(DATA UNDER STUDY Opens)

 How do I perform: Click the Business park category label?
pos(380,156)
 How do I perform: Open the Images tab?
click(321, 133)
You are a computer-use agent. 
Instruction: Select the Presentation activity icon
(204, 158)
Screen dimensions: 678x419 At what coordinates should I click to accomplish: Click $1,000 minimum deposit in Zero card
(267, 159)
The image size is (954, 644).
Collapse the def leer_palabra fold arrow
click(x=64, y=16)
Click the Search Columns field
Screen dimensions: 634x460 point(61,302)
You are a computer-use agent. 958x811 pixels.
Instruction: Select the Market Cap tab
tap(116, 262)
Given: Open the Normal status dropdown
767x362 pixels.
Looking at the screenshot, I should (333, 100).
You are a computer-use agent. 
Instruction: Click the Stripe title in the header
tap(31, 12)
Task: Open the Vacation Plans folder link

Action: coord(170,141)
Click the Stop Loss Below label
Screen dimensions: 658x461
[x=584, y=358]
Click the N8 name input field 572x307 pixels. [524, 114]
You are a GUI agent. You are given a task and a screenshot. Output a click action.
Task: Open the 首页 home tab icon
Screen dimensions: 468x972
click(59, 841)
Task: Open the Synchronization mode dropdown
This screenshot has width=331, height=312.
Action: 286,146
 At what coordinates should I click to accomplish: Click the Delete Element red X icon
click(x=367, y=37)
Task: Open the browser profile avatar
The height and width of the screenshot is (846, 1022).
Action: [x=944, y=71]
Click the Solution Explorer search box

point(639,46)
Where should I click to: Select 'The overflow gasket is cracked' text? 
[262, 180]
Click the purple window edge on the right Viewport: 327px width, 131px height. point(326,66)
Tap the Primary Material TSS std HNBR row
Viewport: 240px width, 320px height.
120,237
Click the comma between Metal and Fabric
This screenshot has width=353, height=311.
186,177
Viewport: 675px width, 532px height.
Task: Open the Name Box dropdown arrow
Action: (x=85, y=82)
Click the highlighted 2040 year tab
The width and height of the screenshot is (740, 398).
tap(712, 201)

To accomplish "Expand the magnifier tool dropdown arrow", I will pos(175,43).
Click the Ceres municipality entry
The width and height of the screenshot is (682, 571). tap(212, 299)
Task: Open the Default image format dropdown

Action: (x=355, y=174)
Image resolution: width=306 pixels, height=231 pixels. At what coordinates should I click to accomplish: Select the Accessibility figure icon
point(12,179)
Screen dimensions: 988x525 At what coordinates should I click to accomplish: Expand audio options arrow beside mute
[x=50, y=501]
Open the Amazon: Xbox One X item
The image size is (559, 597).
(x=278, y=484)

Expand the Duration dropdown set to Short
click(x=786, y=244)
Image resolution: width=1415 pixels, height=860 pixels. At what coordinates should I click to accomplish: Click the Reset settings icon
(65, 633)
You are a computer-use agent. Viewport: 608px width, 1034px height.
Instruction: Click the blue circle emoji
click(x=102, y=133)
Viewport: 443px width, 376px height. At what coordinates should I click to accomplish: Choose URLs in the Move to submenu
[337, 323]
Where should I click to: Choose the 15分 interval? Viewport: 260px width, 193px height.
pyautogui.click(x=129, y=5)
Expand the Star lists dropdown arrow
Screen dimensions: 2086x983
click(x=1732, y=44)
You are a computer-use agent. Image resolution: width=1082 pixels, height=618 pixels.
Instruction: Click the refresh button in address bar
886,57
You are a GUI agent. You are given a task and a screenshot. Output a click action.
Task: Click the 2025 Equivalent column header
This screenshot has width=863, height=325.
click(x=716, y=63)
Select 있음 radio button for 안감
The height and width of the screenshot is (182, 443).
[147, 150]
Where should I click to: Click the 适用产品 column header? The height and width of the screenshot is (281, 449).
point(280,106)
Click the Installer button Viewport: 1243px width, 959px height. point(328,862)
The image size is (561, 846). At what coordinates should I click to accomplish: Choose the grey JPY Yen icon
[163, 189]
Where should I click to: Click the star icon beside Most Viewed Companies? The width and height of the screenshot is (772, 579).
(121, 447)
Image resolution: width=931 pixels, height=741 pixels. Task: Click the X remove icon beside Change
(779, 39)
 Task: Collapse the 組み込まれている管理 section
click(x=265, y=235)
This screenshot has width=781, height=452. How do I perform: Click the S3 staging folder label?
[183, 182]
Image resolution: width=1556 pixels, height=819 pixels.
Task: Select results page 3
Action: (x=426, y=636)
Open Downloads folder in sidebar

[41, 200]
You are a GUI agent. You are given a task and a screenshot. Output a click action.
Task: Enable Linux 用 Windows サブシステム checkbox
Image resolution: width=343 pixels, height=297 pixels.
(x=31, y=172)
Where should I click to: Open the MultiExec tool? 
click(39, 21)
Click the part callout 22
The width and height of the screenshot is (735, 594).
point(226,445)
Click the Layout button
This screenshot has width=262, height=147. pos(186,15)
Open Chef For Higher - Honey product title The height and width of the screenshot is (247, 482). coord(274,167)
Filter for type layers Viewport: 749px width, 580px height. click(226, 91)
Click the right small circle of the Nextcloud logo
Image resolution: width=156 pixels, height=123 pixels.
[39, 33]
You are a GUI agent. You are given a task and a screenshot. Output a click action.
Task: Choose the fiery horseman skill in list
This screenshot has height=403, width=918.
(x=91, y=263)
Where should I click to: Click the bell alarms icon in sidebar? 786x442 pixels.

(DATA UNDER STUDY Closes)

Find the count of lines in the data above where the word "computer" occurs, and write down only that count.

5